En el templo había un altar y en él se ofrecían sacrificios por el pecado del pueblo. Gracias a Dios por que siempre, cerca del trono, hay un altar. Loado sea Dios porque un día el “Cordero de Dios que quita el pecado del mundo” (Juan 1:29) fue inmolado en ese altar. Pero observe un detalle importante: del altar no viene sólo el perdón sino también una transformación. Se retira un carbón encendido del altar, y con él se toca los labios del profeta. En un instante Isaías recibió el perdón y la purificación. No hay justificación sin santificación. Cuando Dios perdona, transforma. Su gracia viene siempre acompañada de su poder.

Visión de la misión

El resultado de tener una visión correcta de Dios y de la humanidad induce al hombre a tener una visión correcta de la misión. La reacción de Isaías fue inmediata. Sus ojos se abrieron y tuvo conciencia de su llamado. No es otro, soy yo. “Envíame a mí”, clamó el profeta. “Sabía que el castigo pronto caería sobre el pueblo culpable, y anhelaba que los israelitas abandonaran sus pecados. A partir de entonces, la única tarea de Isaías sería la de llevar el mensaje divino de amonestación y esperanza a Israel” (Comentario bíblico adventista, t. 4, p. 170).

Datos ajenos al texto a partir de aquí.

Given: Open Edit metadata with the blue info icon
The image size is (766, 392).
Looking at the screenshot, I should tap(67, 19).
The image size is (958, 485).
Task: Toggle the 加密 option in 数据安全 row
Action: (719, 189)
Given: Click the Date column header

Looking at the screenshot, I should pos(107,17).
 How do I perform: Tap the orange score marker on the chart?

¿Cómo sucedería eso? Al mostrar a los hombres una correcta visión de Dios, que los llevaría a tener una correcta visión de su propia humanidad y los induciría a buscar auxilio en la única fuente de salvación, que es la gracia de Dios.

¿Tiene usted una visión correcta de Dios? ¿Ya se dio cuenta de quién es usted, al contemplarse en el espejo de la santidad del Dios eterno? No se desespere. Mire también el altar. De allí viene la gracia para perdonar y el poder para purificar. Ahora diga con Isaías: “¡Heme aquí: envíame a mí!”

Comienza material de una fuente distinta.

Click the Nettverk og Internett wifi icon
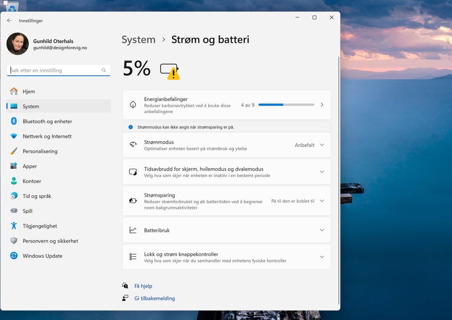This screenshot has width=452, height=320. click(x=14, y=136)
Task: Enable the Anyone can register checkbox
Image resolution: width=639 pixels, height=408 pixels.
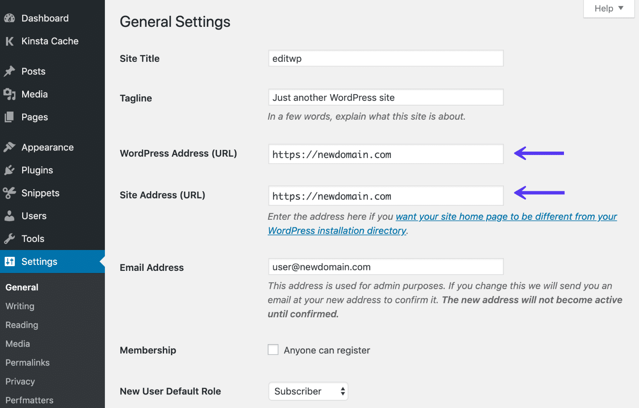Action: tap(273, 349)
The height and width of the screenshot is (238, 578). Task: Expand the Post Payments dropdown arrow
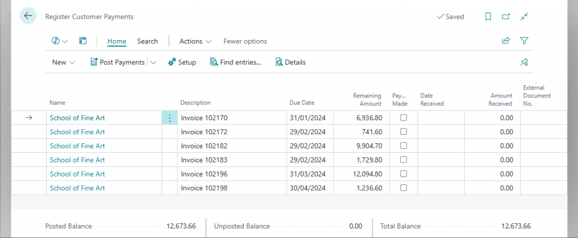click(x=153, y=63)
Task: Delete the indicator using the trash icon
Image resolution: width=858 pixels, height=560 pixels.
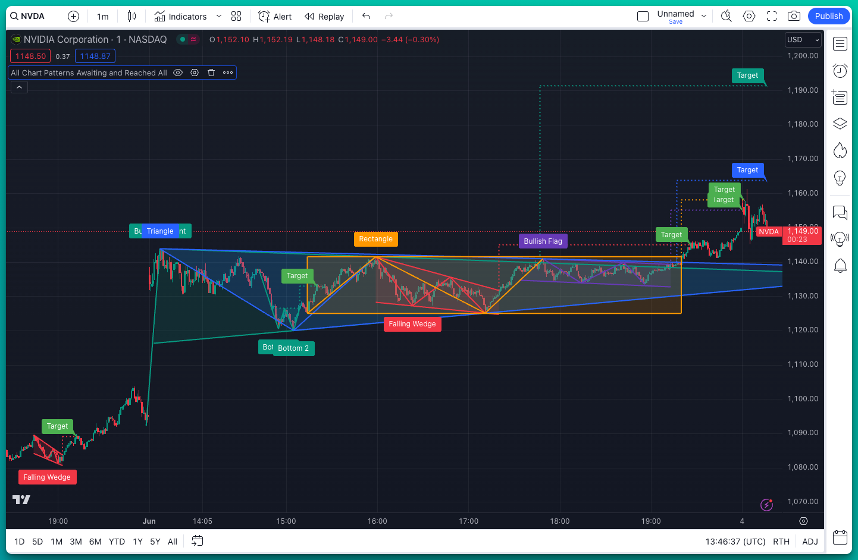Action: click(211, 72)

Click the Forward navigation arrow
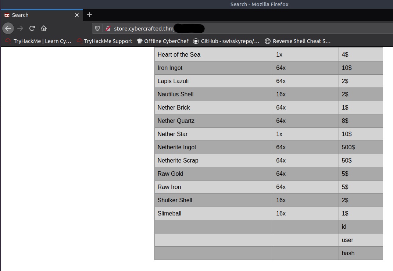coord(20,28)
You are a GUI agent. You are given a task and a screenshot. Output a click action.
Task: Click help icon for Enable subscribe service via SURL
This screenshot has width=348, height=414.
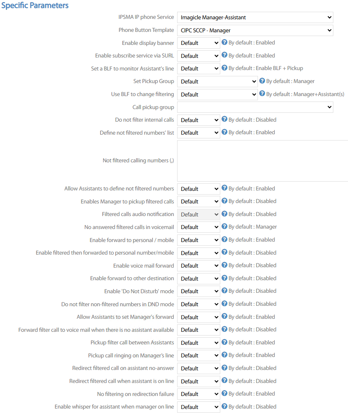[x=224, y=55]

El profeta sabía lo que le esperaba. En el primer capítulo del libro podemos ver la clase de gente a la que le debía presentar el mensaje. Gente dura, obstinada, anestesiada por el pecado. Pero nada podrá amedrentarlo ante la misión, cuando su visión de Dios es correcta. Ese Dios todopoderoso abrirá los mares rojos que se interpongan en su camino. Cerrará la boca de los leones. “Cuando pases por las aguas… no te anegarán. Cuando pases por el fuego, no te quemarás, ni la llama arderá en ti” (Isa. 43:2).

El mismo Dios que lo llamó lo protegerá del calor y del frío. Sacará agua de la roca y hará caer maná del cielo. No tema. Su Dios es grande y poderoso. No hay nada que no pueda hacer. Avance en su nombre y cumpla la misión.

Sobre el autor: Secretario de la Asociación Ministerial de la División Sudamericana.